I really am not married to DHCP. I find the command line administration 
interface cumbersome for the simple tasks I need to do ,and the GUI 
isn't much better.
You and I have discussed in the past, and I understand why the DHCP 
server can't use just a text file that can easily be edited by hand.

I really look forward to something new which might offer all the 
benefits described, and be more useful to everyone (especially those 
using wan-boot - whic I've never tried) involved.

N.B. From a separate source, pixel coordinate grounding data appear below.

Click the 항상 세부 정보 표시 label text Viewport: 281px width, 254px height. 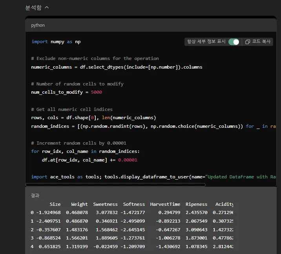tap(206, 42)
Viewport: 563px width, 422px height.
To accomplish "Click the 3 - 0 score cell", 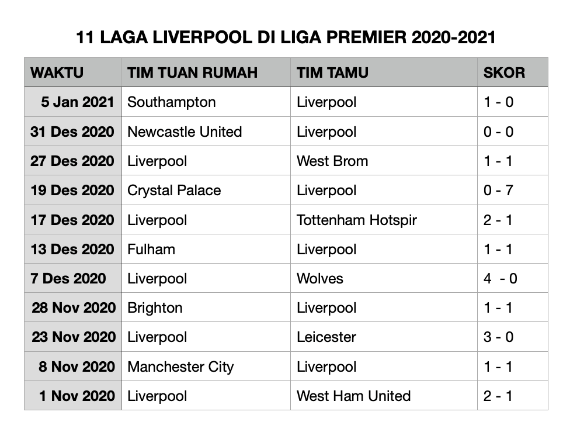I will coord(498,337).
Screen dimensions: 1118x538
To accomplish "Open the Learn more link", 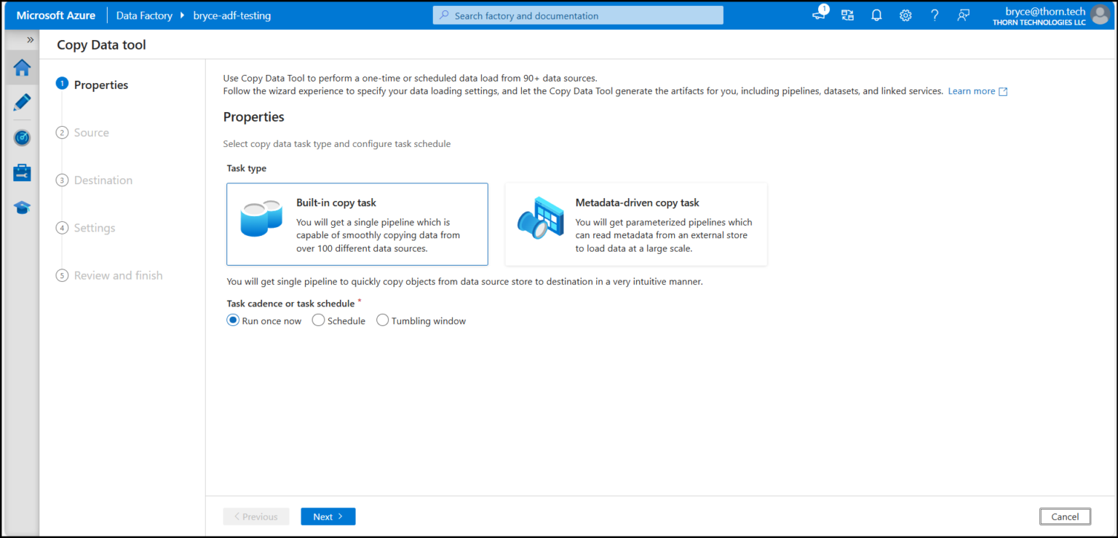I will coord(972,90).
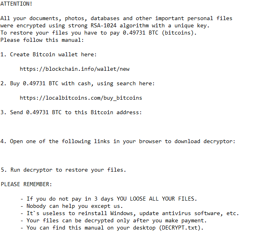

Looking at /sbin/install-discovery, Am I correct in thinking that changing:

        if [ "${PLATFORM}" = "${SPARC}" ]; then
                echo "Using DHCP for network configuration information."
                dhcp_find_and_mount_cdrom
        fi

to:

        #if [ "${PLATFORM}" = "${SPARC}" ]; then
                echo "Using DHCP for network configuration information."
                dhcp_find_and_mount_cdrom
        #fi

Should restore the old functionality on X86?